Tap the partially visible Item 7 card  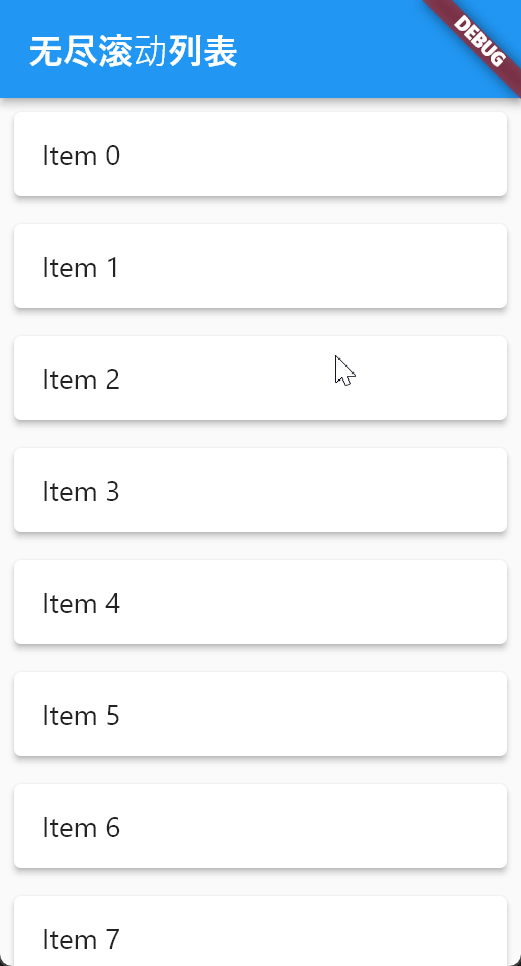click(260, 932)
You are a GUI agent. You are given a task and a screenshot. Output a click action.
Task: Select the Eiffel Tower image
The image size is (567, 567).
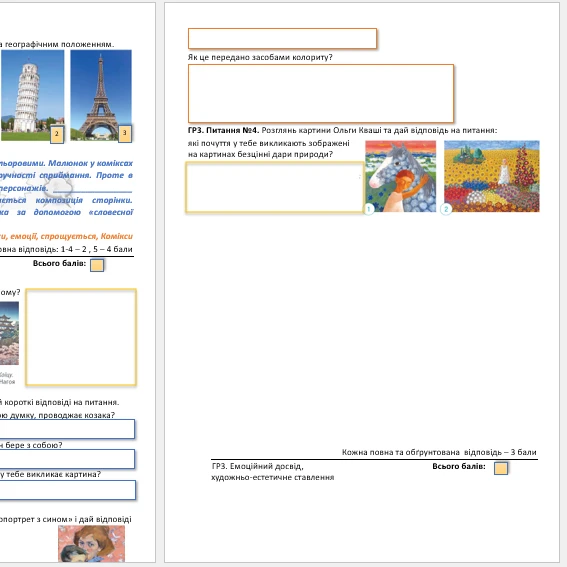[x=101, y=95]
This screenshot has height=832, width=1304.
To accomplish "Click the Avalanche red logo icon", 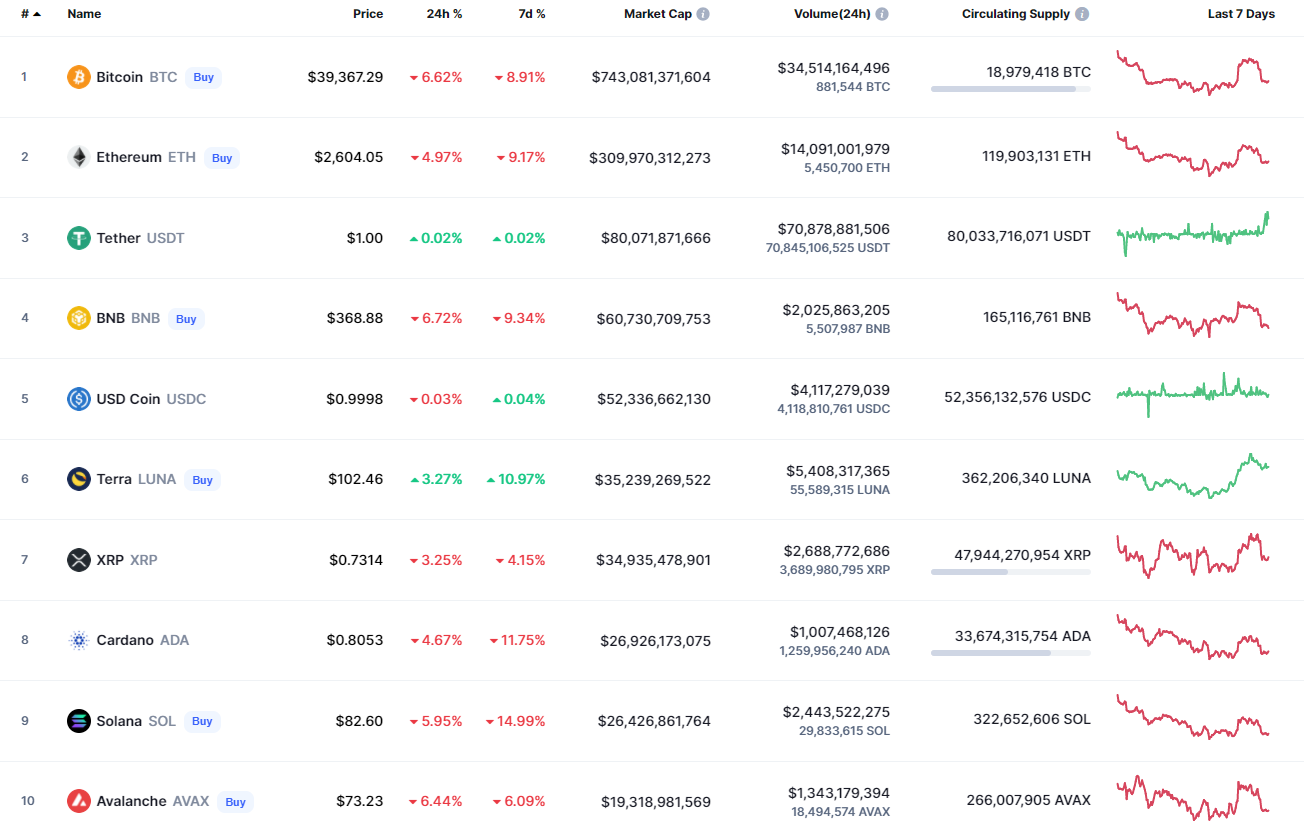I will coord(79,801).
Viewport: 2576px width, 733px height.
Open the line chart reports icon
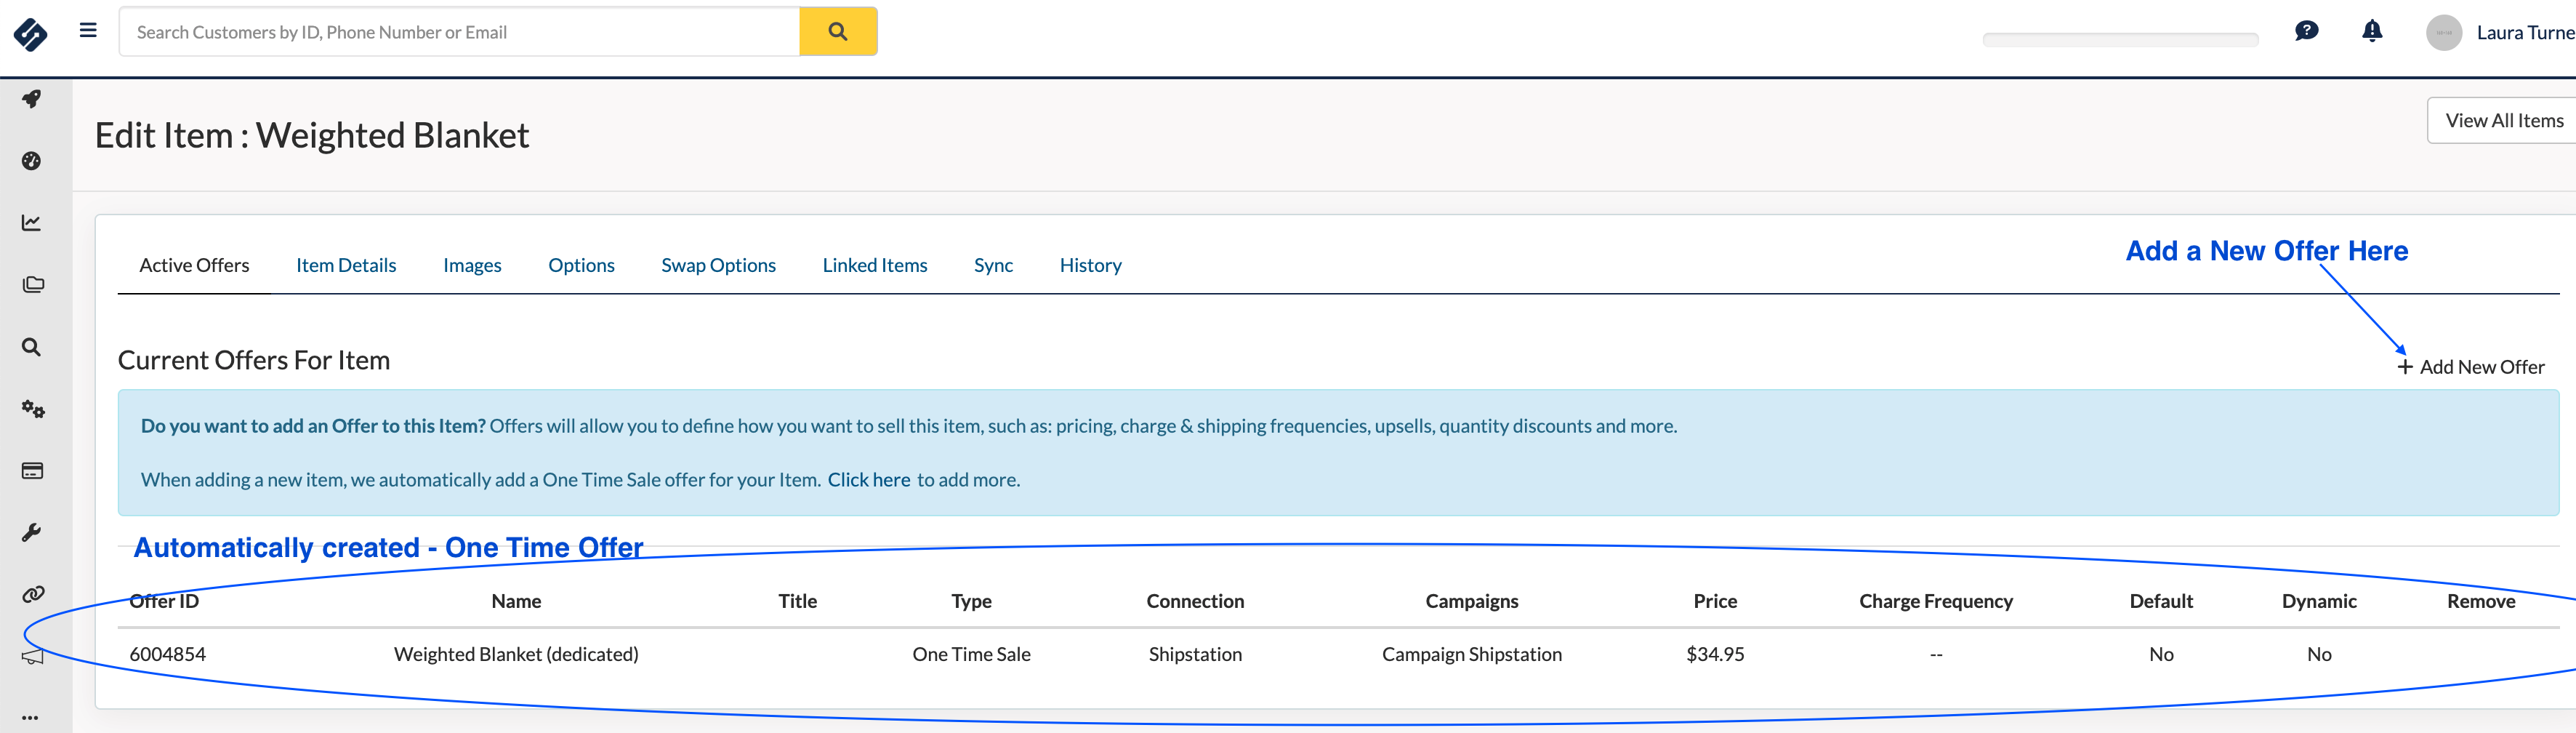pos(32,223)
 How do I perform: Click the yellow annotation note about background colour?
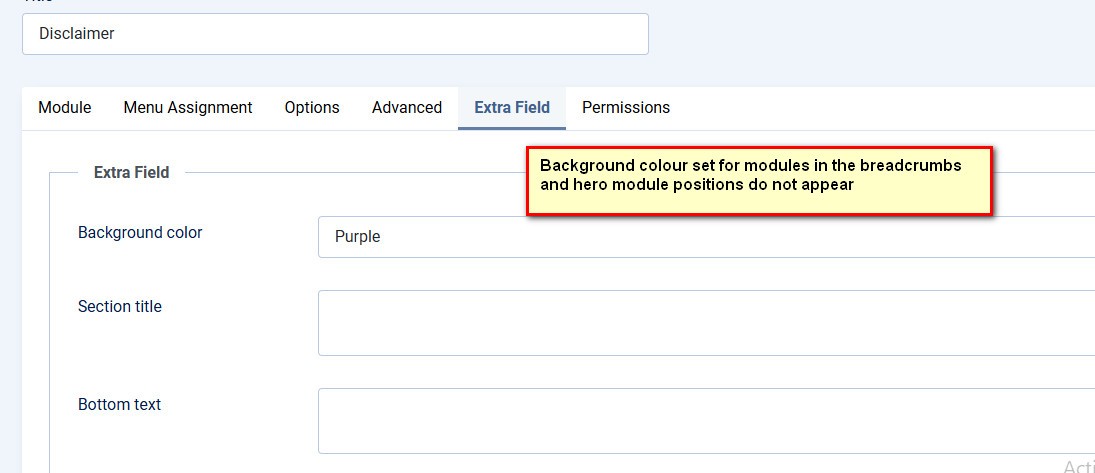tap(759, 181)
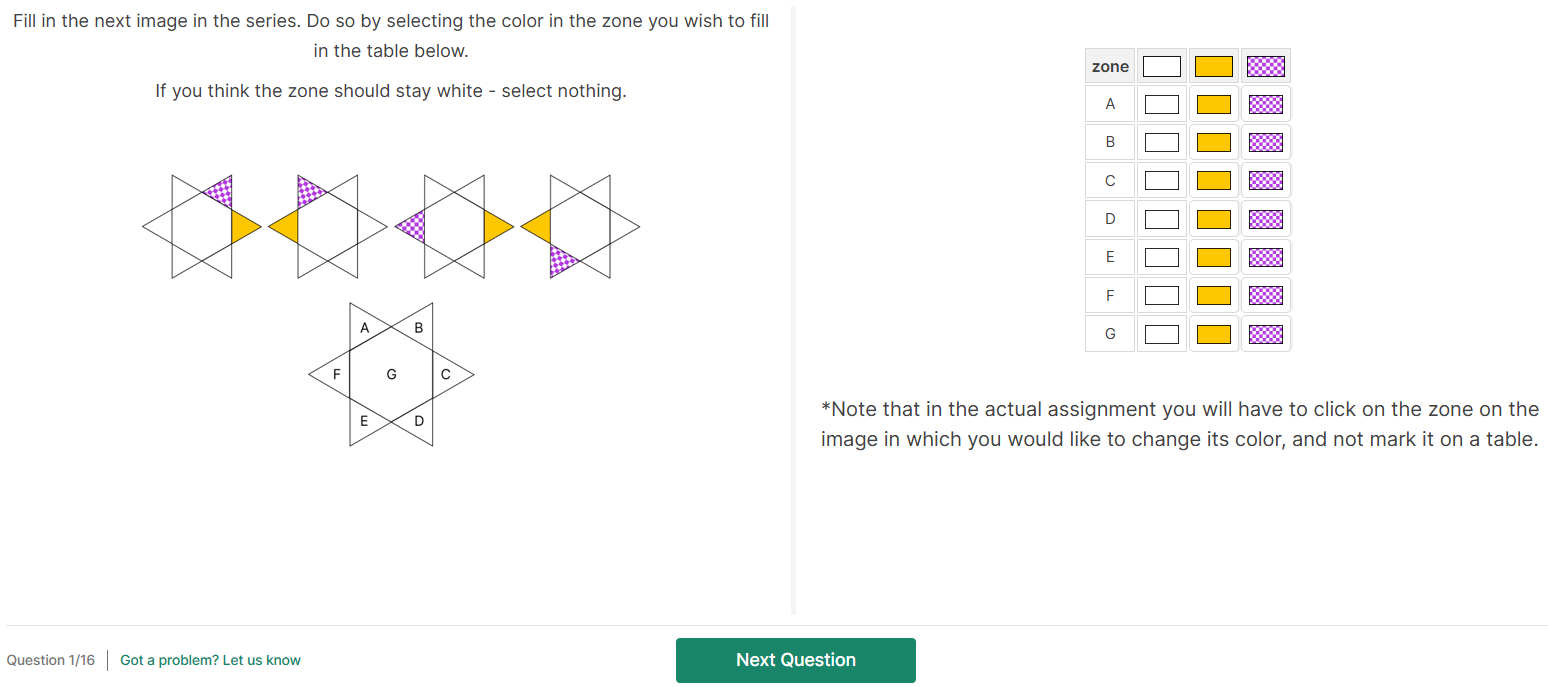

= = = =

> **What is required**:
Which of the lines above include the string "height"? Pick them out and copy them.

> **Written solution**:
This screenshot has height=832, width=1304.
Viewport: 2576px width, 733px height.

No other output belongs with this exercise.